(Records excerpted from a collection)
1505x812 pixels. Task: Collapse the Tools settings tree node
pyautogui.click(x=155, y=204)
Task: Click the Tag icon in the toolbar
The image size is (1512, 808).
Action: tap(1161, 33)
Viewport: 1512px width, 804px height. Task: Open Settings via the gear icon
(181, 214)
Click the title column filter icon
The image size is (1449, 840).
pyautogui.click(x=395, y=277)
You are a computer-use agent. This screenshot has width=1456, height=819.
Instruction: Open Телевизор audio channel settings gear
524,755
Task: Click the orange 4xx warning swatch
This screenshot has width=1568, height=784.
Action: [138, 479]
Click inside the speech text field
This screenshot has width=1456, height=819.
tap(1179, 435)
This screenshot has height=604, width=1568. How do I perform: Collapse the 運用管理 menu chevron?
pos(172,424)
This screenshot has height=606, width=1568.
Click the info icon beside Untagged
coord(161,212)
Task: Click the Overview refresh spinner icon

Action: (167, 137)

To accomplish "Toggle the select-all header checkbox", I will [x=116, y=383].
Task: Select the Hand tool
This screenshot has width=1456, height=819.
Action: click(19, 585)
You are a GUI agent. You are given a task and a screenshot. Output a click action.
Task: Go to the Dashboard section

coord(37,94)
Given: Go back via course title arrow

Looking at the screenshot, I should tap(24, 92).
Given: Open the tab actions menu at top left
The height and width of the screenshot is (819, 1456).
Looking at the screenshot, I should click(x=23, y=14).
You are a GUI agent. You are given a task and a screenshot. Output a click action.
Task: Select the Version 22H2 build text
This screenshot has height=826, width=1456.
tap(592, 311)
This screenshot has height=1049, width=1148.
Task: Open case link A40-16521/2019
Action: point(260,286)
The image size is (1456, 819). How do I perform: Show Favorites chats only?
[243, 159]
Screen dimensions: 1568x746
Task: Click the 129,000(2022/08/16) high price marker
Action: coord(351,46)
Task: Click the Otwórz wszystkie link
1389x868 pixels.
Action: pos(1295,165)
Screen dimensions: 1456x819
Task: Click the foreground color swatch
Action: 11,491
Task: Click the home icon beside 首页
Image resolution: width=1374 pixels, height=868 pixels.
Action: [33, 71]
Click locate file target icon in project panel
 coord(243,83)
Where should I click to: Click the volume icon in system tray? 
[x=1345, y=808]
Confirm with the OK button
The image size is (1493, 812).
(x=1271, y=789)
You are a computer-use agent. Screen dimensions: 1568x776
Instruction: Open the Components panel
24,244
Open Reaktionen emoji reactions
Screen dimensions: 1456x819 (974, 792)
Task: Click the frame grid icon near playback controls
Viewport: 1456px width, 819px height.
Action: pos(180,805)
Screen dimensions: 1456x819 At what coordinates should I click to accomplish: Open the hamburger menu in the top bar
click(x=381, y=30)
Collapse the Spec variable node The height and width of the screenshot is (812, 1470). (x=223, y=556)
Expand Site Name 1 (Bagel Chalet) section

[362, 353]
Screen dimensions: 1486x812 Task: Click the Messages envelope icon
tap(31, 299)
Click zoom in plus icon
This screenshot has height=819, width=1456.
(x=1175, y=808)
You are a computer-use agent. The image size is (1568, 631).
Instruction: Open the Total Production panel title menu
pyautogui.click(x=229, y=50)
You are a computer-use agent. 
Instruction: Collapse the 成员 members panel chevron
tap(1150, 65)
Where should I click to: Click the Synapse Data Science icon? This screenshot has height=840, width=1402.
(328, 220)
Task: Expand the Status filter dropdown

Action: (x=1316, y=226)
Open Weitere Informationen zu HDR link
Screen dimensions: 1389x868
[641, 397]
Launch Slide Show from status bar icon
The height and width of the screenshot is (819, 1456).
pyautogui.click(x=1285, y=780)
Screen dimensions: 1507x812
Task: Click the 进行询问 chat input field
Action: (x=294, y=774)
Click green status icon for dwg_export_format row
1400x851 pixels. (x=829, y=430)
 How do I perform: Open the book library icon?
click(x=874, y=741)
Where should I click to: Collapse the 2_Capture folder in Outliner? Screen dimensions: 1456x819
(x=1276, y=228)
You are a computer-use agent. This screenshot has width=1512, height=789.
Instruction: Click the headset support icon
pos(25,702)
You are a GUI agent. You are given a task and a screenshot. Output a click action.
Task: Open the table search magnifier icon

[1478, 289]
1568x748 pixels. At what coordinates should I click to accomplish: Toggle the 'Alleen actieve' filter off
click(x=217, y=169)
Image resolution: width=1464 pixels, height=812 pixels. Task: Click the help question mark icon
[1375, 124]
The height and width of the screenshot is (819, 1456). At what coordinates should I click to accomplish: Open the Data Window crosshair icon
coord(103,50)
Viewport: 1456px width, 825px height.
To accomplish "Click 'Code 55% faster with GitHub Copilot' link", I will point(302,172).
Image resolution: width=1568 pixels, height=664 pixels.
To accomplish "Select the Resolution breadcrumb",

▸ Task to carry out
Repeat all of the records, letter for letter.

▸ Response
1505x812 pixels. Task: Collapse the Tools settings tree node
pyautogui.click(x=155, y=204)
Task: Click the Tag icon in the toolbar
The image size is (1512, 808).
Action: tap(1161, 33)
Viewport: 1512px width, 804px height. Task: Open Settings via the gear icon
(181, 214)
Click the title column filter icon
The image size is (1449, 840).
pyautogui.click(x=395, y=277)
You are a computer-use agent. This screenshot has width=1456, height=819.
Instruction: Open Телевизор audio channel settings gear
524,755
Task: Click the orange 4xx warning swatch
This screenshot has width=1568, height=784.
Action: [138, 479]
Click inside the speech text field
This screenshot has width=1456, height=819.
tap(1179, 435)
This screenshot has height=604, width=1568. How do I perform: Collapse the 運用管理 menu chevron?
pos(172,424)
This screenshot has height=606, width=1568.
Click the info icon beside Untagged
coord(161,212)
Task: Click the Overview refresh spinner icon

Action: (167, 137)

To accomplish "Toggle the select-all header checkbox", I will [x=116, y=383].
Task: Select the Hand tool
This screenshot has width=1456, height=819.
Action: click(19, 585)
You are a GUI agent. You are given a task and a screenshot. Output a click action.
Task: Go to the Dashboard section

coord(37,94)
Given: Go back via course title arrow

Looking at the screenshot, I should tap(24, 92).
Given: Open the tab actions menu at top left
The height and width of the screenshot is (819, 1456).
Looking at the screenshot, I should click(x=23, y=14).
You are a GUI agent. You are given a task and a screenshot. Output a click action.
Task: Select the Version 22H2 build text
This screenshot has height=826, width=1456.
tap(592, 311)
This screenshot has height=1049, width=1148.
Task: Open case link A40-16521/2019
Action: point(260,286)
The image size is (1456, 819). How do I perform: Show Favorites chats only?
[243, 159]
Screen dimensions: 1568x746
Task: Click the 129,000(2022/08/16) high price marker
Action: coord(351,46)
Task: Click the Otwórz wszystkie link
1389x868 pixels.
Action: pos(1295,165)
Screen dimensions: 1456x819
Task: Click the foreground color swatch
Action: 11,491
Task: Click the home icon beside 首页
Image resolution: width=1374 pixels, height=868 pixels.
Action: [33, 71]
Click locate file target icon in project panel
 coord(243,83)
Where should I click to: Click the volume icon in system tray? 
[x=1345, y=808]
Confirm with the OK button
The image size is (1493, 812).
(x=1271, y=789)
You are a computer-use agent. Screen dimensions: 1568x776
Instruction: Open the Components panel
24,244
Open Reaktionen emoji reactions
Screen dimensions: 1456x819 (974, 792)
Task: Click the frame grid icon near playback controls
Viewport: 1456px width, 819px height.
Action: pos(180,805)
Screen dimensions: 1456x819 At what coordinates should I click to accomplish: Open the hamburger menu in the top bar
click(x=381, y=30)
Collapse the Spec variable node The height and width of the screenshot is (812, 1470). (x=223, y=556)
Expand Site Name 1 (Bagel Chalet) section

[362, 353]
Screen dimensions: 1486x812 Task: Click the Messages envelope icon
tap(31, 299)
Click zoom in plus icon
This screenshot has height=819, width=1456.
(x=1175, y=808)
You are a computer-use agent. The image size is (1568, 631).
Instruction: Open the Total Production panel title menu
pyautogui.click(x=229, y=50)
You are a computer-use agent. 
Instruction: Collapse the 成员 members panel chevron
tap(1150, 65)
Where should I click to: Click the Synapse Data Science icon? This screenshot has height=840, width=1402.
(328, 220)
Task: Expand the Status filter dropdown

Action: (x=1316, y=226)
Open Weitere Informationen zu HDR link
Screen dimensions: 1389x868
[641, 397]
Launch Slide Show from status bar icon
The height and width of the screenshot is (819, 1456).
pyautogui.click(x=1285, y=780)
Screen dimensions: 1507x812
Task: Click the 进行询问 chat input field
Action: (x=294, y=774)
Click green status icon for dwg_export_format row
1400x851 pixels. (x=829, y=430)
 How do I perform: Open the book library icon?
click(x=874, y=741)
Where should I click to: Collapse the 2_Capture folder in Outliner? Screen dimensions: 1456x819
(x=1276, y=228)
You are a computer-use agent. This screenshot has width=1512, height=789.
Instruction: Click the headset support icon
pos(25,702)
You are a GUI agent. You are given a task and a screenshot. Output a click action.
Task: Open the table search magnifier icon

[1478, 289]
1568x748 pixels. At what coordinates should I click to accomplish: Toggle the 'Alleen actieve' filter off
click(x=217, y=169)
Image resolution: width=1464 pixels, height=812 pixels. Task: Click the help question mark icon
[1375, 124]
The height and width of the screenshot is (819, 1456). At what coordinates should I click to accomplish: Open the Data Window crosshair icon
coord(103,50)
Viewport: 1456px width, 825px height.
To accomplish "Click 'Code 55% faster with GitHub Copilot' link", I will point(302,172).
Image resolution: width=1568 pixels, height=664 pixels.
To accomplish "Select the Resolution breadcrumb",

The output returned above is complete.